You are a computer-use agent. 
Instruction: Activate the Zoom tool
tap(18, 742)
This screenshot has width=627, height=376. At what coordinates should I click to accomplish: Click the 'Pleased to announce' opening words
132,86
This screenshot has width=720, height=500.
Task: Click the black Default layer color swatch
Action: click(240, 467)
-.-.-
Could you output each line above exactly as it was given?

You are a computer-use agent. 
Instruction: Activate the Zoom tool
tap(18, 742)
This screenshot has width=627, height=376. At what coordinates should I click to accomplish: Click the 'Pleased to announce' opening words
132,86
This screenshot has width=720, height=500.
Task: Click the black Default layer color swatch
Action: click(240, 467)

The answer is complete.